First Year of the Yale Mountaineering Club. On 1 May 1947 the Yale Mountaineering Club became an official organization recognized by the University. During the rest of the academic year, the Club’s activities were limited in scope. Every week end, at least a few Yale climbers could be seen working up one or other of the many interesting routes on the Sleeping Giant’s chin. Twice members joined the Connecticut A.M.C. chapter in its climbing activities. The Club was fortunate also in obtaining one of their prominent members to lead a climb on Mt. Carmel. Mountaineering during the summer months was conducted on an individual basis.

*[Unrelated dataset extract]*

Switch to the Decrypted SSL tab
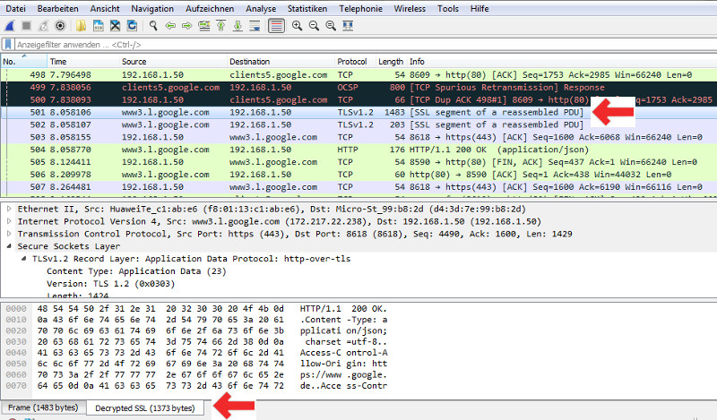The image size is (717, 420). point(145,408)
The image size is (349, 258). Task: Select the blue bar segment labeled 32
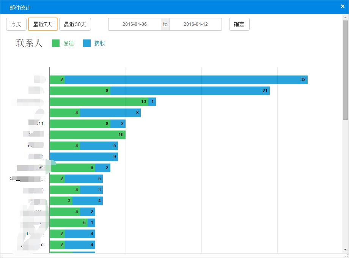186,80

Yale mountaineers participated in outstanding climbs in Washington, Oregon and Colorado, and in British Columbia with the Harvard Mountaineering Club.
A major accomplishment in the fall of 1947 was the organization of a climbing course similar to that offered by the Seattle Mountaineers. It is divided into elementary, intermediate and advanced phases. The elementary course given in the fall of 1947 included lectures as well as demonstrations and practice in the field. Supplementing the instruction by experienced members of the Club were occasional lectures by prominent mountaineers, including one by Robert H. Bates on “Campcraft,” illustrated by slides of the 1942 Army McKinley Expedition and colored movies of the 1938 Mt. Hayes Expedition.
During its six months of formal existence, the Club has grown to include 44 Active, two Alumni and two Corresponding Members.